Vibrio alginolyticus Mutants Resistant to Phenamil, a Specific Inhibitor of the Sodium-driven Flagellar Motor

The polar flagella of Vibrio alginolyticus are driven by sodium motive force and those motors are specifically and strongly inhibited by phenamil, an amiloride analog that is thought to interact with a sodium channel of the flagellar motor. To study the sodium ion coupling site, we isolated motility mutants resistant to phenamil and named the phenotype Mpar for motility resistant to phenamil. The motility of the wild-type (Mpas) was inhibited by 50 μM phenamil, whereas Mpar strains were still motile in the presence of 200 μM phenamil. The Ki value for phenamil in the Mpar strain was estimated to be five times larger than that in the Mpas strain.
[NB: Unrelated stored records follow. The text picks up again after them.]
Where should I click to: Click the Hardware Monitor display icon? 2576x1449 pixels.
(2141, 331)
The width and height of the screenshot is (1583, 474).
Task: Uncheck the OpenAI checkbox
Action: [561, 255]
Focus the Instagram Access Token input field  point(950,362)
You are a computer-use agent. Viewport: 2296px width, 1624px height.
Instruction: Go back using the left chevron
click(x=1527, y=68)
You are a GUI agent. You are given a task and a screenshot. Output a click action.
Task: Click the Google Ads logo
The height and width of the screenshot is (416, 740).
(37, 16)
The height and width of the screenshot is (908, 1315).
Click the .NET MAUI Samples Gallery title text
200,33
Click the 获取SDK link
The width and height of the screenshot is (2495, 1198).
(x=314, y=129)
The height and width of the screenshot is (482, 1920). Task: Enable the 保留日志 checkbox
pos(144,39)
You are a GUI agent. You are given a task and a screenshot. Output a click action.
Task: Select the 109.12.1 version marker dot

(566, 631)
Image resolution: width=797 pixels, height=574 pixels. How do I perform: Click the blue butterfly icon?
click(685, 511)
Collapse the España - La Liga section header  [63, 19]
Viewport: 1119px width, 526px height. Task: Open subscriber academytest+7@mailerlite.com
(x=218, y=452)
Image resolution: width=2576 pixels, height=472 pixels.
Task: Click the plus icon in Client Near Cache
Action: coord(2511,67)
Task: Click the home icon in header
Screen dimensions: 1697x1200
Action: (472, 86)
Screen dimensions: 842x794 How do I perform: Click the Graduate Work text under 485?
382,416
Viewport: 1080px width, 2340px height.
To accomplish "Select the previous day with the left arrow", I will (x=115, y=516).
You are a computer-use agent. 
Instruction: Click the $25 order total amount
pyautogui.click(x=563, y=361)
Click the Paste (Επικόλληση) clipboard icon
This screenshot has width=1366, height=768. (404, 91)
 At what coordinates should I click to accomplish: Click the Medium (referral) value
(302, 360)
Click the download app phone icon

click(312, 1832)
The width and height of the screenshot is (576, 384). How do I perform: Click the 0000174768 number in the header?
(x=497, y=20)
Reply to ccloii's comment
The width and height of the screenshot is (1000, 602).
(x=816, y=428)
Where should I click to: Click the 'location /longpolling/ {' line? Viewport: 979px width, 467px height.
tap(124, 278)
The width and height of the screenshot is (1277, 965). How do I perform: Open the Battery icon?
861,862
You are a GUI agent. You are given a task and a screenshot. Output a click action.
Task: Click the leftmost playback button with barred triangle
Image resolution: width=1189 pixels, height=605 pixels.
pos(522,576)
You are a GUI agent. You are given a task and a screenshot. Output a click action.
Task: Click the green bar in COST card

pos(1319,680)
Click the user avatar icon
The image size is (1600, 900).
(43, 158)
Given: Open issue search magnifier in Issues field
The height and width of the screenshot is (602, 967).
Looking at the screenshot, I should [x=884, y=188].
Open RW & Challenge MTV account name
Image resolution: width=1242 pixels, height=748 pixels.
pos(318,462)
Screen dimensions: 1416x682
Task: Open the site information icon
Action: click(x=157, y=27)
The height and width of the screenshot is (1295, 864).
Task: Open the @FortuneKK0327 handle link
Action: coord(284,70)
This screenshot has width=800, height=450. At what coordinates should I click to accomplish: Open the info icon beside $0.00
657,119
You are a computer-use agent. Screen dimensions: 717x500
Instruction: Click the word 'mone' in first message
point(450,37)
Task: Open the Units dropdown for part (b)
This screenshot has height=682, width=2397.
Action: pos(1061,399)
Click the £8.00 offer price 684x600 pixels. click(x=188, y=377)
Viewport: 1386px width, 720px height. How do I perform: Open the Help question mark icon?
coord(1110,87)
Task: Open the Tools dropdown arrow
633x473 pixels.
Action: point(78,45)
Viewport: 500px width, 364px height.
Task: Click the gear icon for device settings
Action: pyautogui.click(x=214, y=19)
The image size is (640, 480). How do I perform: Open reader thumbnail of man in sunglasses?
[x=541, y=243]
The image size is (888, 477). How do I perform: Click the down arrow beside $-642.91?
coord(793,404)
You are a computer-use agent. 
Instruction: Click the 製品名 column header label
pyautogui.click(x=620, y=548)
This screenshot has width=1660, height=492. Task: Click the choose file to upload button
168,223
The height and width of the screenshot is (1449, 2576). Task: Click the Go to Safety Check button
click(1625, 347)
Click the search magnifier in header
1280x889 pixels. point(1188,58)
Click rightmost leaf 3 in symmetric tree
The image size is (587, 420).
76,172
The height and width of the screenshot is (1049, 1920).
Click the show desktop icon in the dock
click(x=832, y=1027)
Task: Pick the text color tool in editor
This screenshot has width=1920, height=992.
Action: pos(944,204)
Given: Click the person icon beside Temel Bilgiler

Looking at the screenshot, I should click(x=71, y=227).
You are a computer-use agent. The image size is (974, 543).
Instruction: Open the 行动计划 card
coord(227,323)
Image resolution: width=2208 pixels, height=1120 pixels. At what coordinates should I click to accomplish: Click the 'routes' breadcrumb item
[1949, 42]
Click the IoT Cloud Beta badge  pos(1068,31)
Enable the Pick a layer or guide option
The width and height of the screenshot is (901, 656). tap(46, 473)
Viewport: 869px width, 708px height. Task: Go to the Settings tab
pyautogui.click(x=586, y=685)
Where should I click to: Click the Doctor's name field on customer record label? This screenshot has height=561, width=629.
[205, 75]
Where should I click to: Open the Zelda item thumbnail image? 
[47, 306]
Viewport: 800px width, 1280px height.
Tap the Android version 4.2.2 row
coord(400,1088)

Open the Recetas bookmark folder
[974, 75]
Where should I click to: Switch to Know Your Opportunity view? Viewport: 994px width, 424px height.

However, the sensitivities to amiloride or benzamil, another amiloride analog, were not distinctly changed in the Mpar strain. The rotation rate of the wild-type Na+-driven motor fluctuates greatly in the presence of phenamil, which can be explained in terms of a relatively slow dissociation rate of phenamil from the motor. We therefore studied the stability of the rotation of the Mpar and Mpas motors by phenamil. The speed fluctuations of the Mpar motors were distinctly reduced relative to the Mpas motors. The steadier rotation of the Mpar motors can be explained by an increase in the phenamil dissociation rate from a sodium channel of the motor, which suggests that a phenamil-specific binding site of the motor is mutated in the Mpar strain.